I agree with the change (not that I have a voting karma, just
watching). I also agree with Andreas Heigl saying that at certain point
changes like this probably should happen, and regardless of exactly
when, it is going to cause debate and complaints, but we as community
should probably prefer having a long deprecation cycle for smoother
transition, which is why the suggested timeline is IMO good (that is,
if the community represented by core devs will vote for this RFC).
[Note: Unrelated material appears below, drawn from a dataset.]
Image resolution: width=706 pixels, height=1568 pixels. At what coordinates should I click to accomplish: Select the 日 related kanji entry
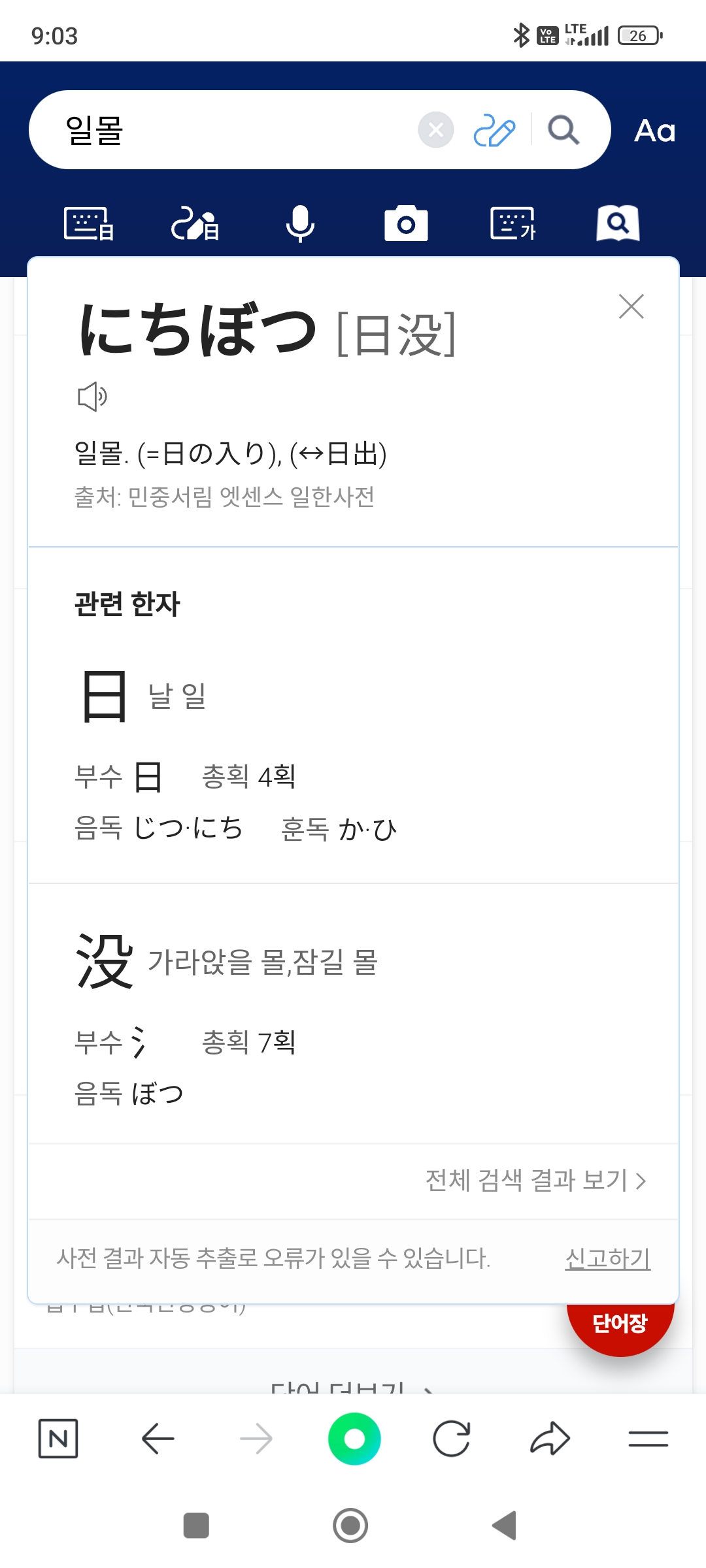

Opt-in strategy - #[DenyDynamicProperties] - for a change like this
would effectively do nothing. I personally would be against this change
at all then.
Many thanks to the PHP team from userland, also for letting anyone
voice their thoughts and concerns on important matters!
Regards,
Victor Bolshov,
Software developer
On za, nov 13, 2021 at 08:26, Peter Bowyer <phpmailingli...@gmail.com>
wrote:
On Sat, 13 Nov 2021, 00:14 Christoph M. Becker, <cmbecke...@gmx.de
<mailto:cmbecke...@gmx.de>> wrote:
Offering an
opt-out of dynamic properties or some switch to disable the
deprecation
would not help in that regard.
Given this is a big change to the way PHP has behaved for decades I
did
wonder why the RFC didn't propose an opt-out of dynamic properties
rather
than opt-in, preserving the long-term language behaviour. So thanks
for
covering that.
I think you and the PHP internals community will be surprised by how
widely
used dynamic properties are. I read through a handful of WordPress
plugins
we have installed and found a few. And in my own where I'm using a
named
class instead of an array.
I work with modern framework based code most of the time and I find
it easy
to forget what is out there as quintessential or traditional PHP code.
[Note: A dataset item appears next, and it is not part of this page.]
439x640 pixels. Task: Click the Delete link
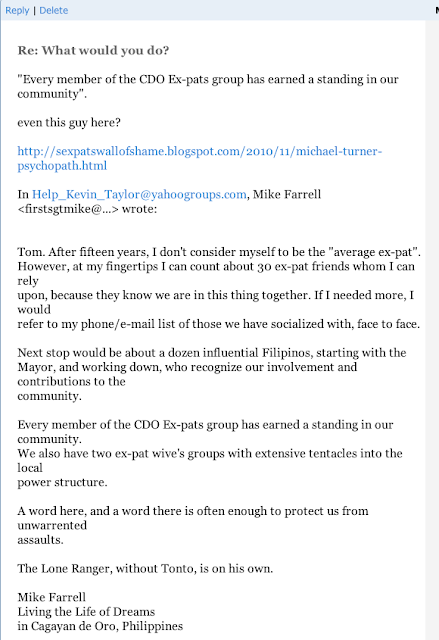[x=53, y=10]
Whether we have #[AllowDynamicProperties] or #[DenyDynamicProperties]
one
set of PHP users is going to be doing a find & replace across their
codebase.
From a DX perspective I'd rather have #[DenyDynamicProperties] as
it's like
declaring strict_mode and opt-in.
Either way are the planned engine changes feasible, as the feature of
dynamic properties stays in the language but toggled off/on per class?